Constance résiste autant que possible à l’érosion du temps, au déclin de sa vie.
Un jour, lors de l’une de mes visites à intervalles réguliers, quelle ne fut pas ma surprise de ne pas la trouver chez elle, elle qui ne sort presque plus, sauf accompagnée. Affolée, je fis le tour du jardin puis sortis dans la rue puis fis le tour du village. Je ne la trouvai nulle part… J’entrepris alors d’aller jusqu’au bord de la rivière. Et là, je la vis, debout près du pont, le regard accroché au scintillement de l’eau, un léger sourire sur les lèvres.
-« Vois comme la vie s’écoule et passe… Comme il fait bon, comme le parfum de la menthe enivre… »
Une grenouille coasse, une autre répond puis le concert se déclare et s’amplifie. Je l’entends poursuivre dans un soupir :
-« Je ferais mieux de me retirer et de m’enfoncer dans les herbes, sur l’un de ces étranges îlots de la rivière où les hautes herbes me masqueront complètement et je ferais mieux de partir ce soir au soleil couchant… »
Sa voix s’éteint. Puis elle éclate de rire et, sans se tourner vers moi, continue :
-« Ecoute, c’est l’incroyable histoire de Jürgen, ton cousin, et de sa belle sirène. Jürgen est né en Islande par une nuit noire et un temps glacial. Adulte, il vivait dans le sud de la France ; c’est la cuisine qui l’avait amené dans le pays. En réalité, il détestait la chaleur qui rougissait sa peau et le faisait ressembler à une écrevisse cuite. De fait, il était allergique aux crustacés quels qu’ils soient. Un jour il avait découvert les peintures représentant les animaux coincés dans leur cadre de Benoît Déchelle et en particulier les crabes, ce qui l’avait fait rire aux larmes.
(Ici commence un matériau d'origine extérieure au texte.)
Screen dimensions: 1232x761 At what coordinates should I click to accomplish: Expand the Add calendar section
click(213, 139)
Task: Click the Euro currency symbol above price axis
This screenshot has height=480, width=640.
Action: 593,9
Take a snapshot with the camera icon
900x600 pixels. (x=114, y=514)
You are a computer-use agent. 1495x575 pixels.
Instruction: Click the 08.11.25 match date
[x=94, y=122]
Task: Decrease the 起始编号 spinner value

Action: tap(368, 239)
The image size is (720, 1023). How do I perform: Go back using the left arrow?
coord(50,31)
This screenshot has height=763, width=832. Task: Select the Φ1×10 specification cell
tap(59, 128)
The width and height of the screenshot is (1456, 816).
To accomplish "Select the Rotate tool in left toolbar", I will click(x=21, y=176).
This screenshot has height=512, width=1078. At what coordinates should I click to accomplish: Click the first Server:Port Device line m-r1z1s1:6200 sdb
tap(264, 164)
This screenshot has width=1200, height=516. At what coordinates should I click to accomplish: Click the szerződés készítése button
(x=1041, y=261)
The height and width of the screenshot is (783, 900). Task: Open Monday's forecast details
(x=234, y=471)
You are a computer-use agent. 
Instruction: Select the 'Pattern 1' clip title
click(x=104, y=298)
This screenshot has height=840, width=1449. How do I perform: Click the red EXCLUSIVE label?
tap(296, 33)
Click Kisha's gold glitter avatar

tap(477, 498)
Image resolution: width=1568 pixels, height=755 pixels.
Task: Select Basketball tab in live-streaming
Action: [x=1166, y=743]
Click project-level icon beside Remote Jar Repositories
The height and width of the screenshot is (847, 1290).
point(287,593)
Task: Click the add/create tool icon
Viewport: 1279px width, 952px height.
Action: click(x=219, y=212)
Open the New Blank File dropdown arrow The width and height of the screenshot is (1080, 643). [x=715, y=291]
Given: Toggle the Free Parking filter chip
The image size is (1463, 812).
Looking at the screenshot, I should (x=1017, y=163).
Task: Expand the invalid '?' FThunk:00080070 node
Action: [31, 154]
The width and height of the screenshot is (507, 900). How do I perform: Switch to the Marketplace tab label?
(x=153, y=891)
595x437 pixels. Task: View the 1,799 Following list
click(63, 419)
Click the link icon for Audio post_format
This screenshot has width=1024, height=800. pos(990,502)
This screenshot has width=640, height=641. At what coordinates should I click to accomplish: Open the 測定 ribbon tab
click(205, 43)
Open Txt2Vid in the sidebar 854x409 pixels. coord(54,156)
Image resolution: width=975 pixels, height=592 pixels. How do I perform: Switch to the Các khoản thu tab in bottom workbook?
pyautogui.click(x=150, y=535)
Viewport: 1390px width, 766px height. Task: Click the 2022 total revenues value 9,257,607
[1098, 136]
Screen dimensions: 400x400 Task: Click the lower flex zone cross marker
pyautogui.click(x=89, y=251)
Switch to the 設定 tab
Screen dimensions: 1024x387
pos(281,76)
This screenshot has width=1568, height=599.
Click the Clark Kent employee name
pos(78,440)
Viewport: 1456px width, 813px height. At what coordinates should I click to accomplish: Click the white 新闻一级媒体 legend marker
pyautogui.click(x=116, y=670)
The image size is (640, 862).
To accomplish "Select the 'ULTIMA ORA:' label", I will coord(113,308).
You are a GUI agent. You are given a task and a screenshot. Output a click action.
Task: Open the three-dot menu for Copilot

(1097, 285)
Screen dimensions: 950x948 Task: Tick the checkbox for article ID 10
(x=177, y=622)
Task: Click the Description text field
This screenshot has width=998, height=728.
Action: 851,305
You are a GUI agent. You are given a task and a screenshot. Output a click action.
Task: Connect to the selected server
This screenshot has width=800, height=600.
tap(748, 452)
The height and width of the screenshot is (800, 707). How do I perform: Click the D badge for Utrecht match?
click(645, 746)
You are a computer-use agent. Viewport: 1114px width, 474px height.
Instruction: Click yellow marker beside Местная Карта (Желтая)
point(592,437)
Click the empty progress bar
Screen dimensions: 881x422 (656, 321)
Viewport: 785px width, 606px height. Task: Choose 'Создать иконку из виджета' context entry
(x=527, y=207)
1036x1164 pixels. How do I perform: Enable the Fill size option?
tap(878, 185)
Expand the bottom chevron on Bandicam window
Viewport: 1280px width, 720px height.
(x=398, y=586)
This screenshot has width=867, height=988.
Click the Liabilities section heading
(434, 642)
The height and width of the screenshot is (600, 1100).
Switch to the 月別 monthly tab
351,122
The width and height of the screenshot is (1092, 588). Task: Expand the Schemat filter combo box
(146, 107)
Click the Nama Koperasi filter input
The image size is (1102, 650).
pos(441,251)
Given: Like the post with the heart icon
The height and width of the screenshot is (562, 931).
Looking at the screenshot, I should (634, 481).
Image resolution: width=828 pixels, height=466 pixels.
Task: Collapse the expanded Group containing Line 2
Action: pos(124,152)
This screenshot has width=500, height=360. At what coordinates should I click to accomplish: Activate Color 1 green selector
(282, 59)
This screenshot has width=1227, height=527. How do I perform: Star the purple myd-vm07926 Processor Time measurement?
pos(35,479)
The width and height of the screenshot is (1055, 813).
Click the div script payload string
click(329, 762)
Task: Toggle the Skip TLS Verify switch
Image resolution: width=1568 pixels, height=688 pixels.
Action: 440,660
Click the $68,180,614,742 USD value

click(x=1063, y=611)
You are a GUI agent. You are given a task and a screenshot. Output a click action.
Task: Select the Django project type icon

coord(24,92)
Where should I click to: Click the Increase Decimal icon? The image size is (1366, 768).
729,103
Un jour, par une belle fin de matinée, Jürgen, se promenant sur la plage sous son grand chapeau, aperçut une forme allongée sur le sable, emmitouflée dans un grand voile chamarré. Intrigué, il s’approcha et vit que la forme, féminine, était trempée et grelottante malgré le soleil à son zénith. Il l’aborda en anglais. Surprise, elle répondit dans cette langue. Elle s’appelait Vashti, ce qui signifie « reine de Saba » en Perse. Ils éclatèrent de rire lorsqu’un petit crabe grimpa et s’arrêta sur le pouce du pied droit de Vashti.
Le dialogue qui suivit prit une allure fort étonnante :
- Vashti, comment êtes-vous arrivé là ? D’où venez-vous ?
- J’ai été rejetée sur le rivage, et vous ?
- Rejetée, dîtes-vous ? Comment cela ?
- J’aime l’eau de la mer mais elle ne m’aime pas.
- Ah bon ? Moi c’est le crabe qui ne m’aime pas.
- Vous êtes allergique ?
- Oui, il me rend malade.
- Quel dommage, c’est si bon. Comme j’aimais en déguster en bonne compagnie, avec un verre de muscadet….
- Ah ! Je pensais que vous arriviez des Indes avec ce joli sari qui vous enveloppe.
- J’ai beaucoup voyagé Jürgen, si vous saviez…
- Moi aussi je viens de loin mais le crabe m’a rattrapé. Je suis cuisinier et condamné à le préparer jour après jour alors qu’il me fait tant souffrir.
- Je suis triste pour vous Jürgen…
Après un silence, Jürgen reprend :
- Et vous Vashti, rejetée…là, sur le rivage, dîtes-vous ?
- Oui, c’est une longue histoire. J’ai eu une vie merveilleuse, Jürgen, mais…
- Mais… ?
Silence…
- Mais parlons plutôt de vous, Jürgen : vous êtes allergique au crabe ? depuis quand ? comment cela s’est-il manifesté ?
- Cela s’est développé petit à petit et… d’après ce que je sais, cela continuera…
- Cela doit être très gênant dans l’exercice de votre profession… je compatis.
- Et vous Vashti, quelle profession exercez-vous ?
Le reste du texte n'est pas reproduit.